El profesor –juvenil pero no joven, elocuente, hombre de acción- quiere dar el seminario de anarquía, pero por organización académica, tiempos, disputas internas, termina dando autocracia. Incómodo en un primer momento, calcula y se adapta. El profesor observa la discordia entre los alumnos y estudia la posibilidad de entrar por la fractura en sus corazones y en sus almas. Hace un experimento para imponer, entre sus cuatro paredes, una dictadura que revele la vulnerabilidad de los jóvenes y la posibilidad de reavivar un cíclico fantasma. Busca aquello que iguala a su heterogéneo grupo y lo descubre: a todos les falta algo. El profesor despliega el plan.

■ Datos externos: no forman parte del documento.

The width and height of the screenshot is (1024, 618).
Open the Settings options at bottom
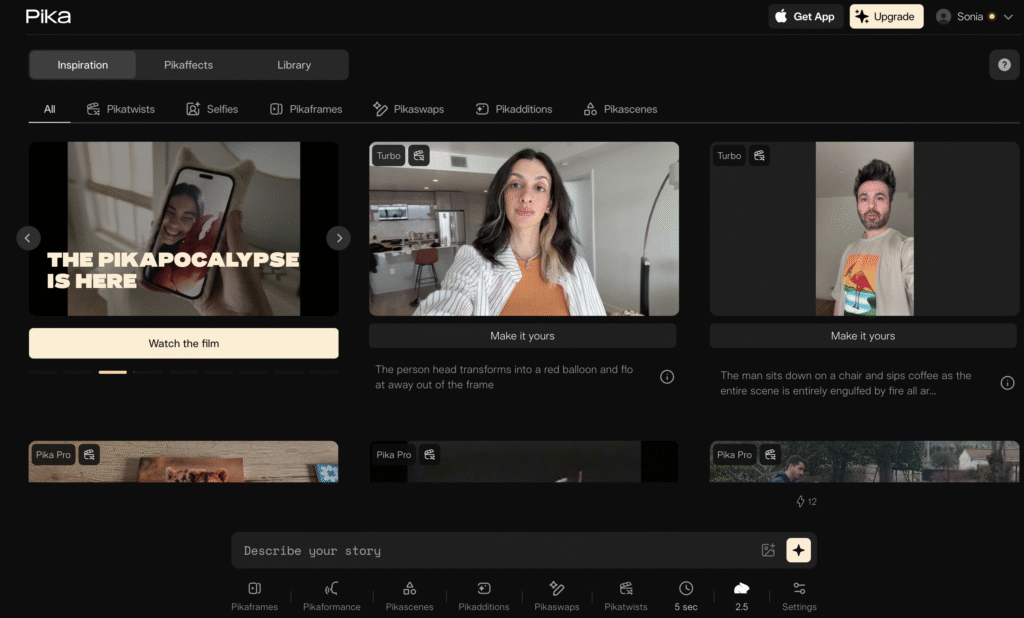click(799, 596)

Envuelto en la necesidad de probar su teoría, su fuerza, su capacidad de convocatoria, su liderazgo y audacia, el profesor crea un enemigo, necesario, indispensable, reconocible: los de anarquía, liderados por un anacrónico y aburrido maestro de ceremonias somníferas. En cambio, el profesor y sus seguidores crean consignas, saludos, juegos, uniformes, se ponen un nombre -por votación interna, claro está- y de golpe una clase se sale del salón de clases y se convierte en un grupo, en un refugio para los débiles, los fuertes, para aquellos a los que les falta algo. El profesor entró en el corazón y en el alma de personas ambiciosas, mediocres, inseguras, confusas, olvidadas, aburridas y les dio cobijo en unas siglas, en un uniforme, en un dogma, en un saludo y un discurso. No escuchó –nunca, jamás- lo que ellos tenían que decir sobre ellos, escuchó lo que no podían, el hueco, los prejuicios, los lugares comunes y así moldeó un ejército, a partir de un montón de ausencias. Borró los bordes y unificó la causa sin causa, pues era suficiente la construcción del refugio: bajo su techo, todos eran uno. Tenían la voz del grupo y ya casi no hablaban: vociferaban consignas, gritaban, se imponían, pensaban en jauría. El profesor probó el dulce y se engolosinó.
El poder que le otorgaban esas almas -amasadas, amparadas bajo un código- era enorme. Construyó un pequeño imperio sobre huecos. El mismo profesor olvidó aquello por lo que comenzó; anarquía, autocracia, monarquía, representaban para él formas de cubrir el vacío de sus carencias, de su resentimiento, de su complejo. Las palabras eran huecas pero no las estrategias. La rabia de “lo que no tuve” devino “motivo en común” y material para construir una aparente ideología. “Nosotros y los otros”, “no volverán”, “al que no le guste que se vaya”. Ahora todo es de todos… los que se apeguen a la consigna, claro está.
Ideología de calcomanía, de bufanda-palestino, de franelas con rostros, de cromatismos, de material promocional bien pensado, de redes sociales tendenciosas, ideología de difusión, de medios, del fin justifica los medios. ¿Qué fin? Ideología de permanente campaña. Sin fin.
Eso es lo que muestra Dennis Gansel en su película La ola. Pero al final, el profesor reacciona, se da cuenta de lo que creó, del peligro de la ausencia de pensamiento individual, se da cuenta que ha convertido a sus alumnos en maestros de la delación, de la traición, del escarnio público, en maestros de la exclusión, del hablar no claro sino alto, de la violencia. El profesor se convierte en víctima de su ejercicio. La violencia se desata y no sabe cómo controlarla. En la película el profesor se entrega, deja de hablar, desarma su trampa. Final, si no feliz -por un par de bajas en el ejército, por la desilusión de lo acontecido, por el hueco en las almas- al menos consciente de la tragedia. El profesor se arrepiente. La historia narra un hecho real, un experimento de liderazgo puesto en marcha por Ron Jones en el año 1967 en California.
Largas colas, carnets en mano, inmensas vallas, franelas y gorras, números, el pulgar en el lector de huellas, planillas, juguetes, repartición de espejitos lácteos, paquetes con siglas, más planillas, más colas, más franelas. En nuestro caso el profesor vino para quedarse, no se aparta de la tarima, llama a las cámaras, a los helicópteros, a los famosos. Compra y vende almas, sin darse cuenta de la insolación a la que están expuestas. Porque en realidad no es un profesor y, como bien dijo Jorge Luis Borges, “si alguien se ha pasado la vida en los cuarteles, no hay ninguna razón para que sepa gobernar.”
El arrepentimiento y la reconciliación no son parte de su agenda. En los cuarteles y los domicilios-trincheras del país se cuentan las bajas y no nos alcanzan los dedos. El fondo del discurso es hueco, pero no las palabras que elige. Si se hacen llamados de guerra, al final, se desata alguna guerra. Los más afortunados caerán por una bofetada que, paradójica, invoque una sonora y necesaria “PAZ”.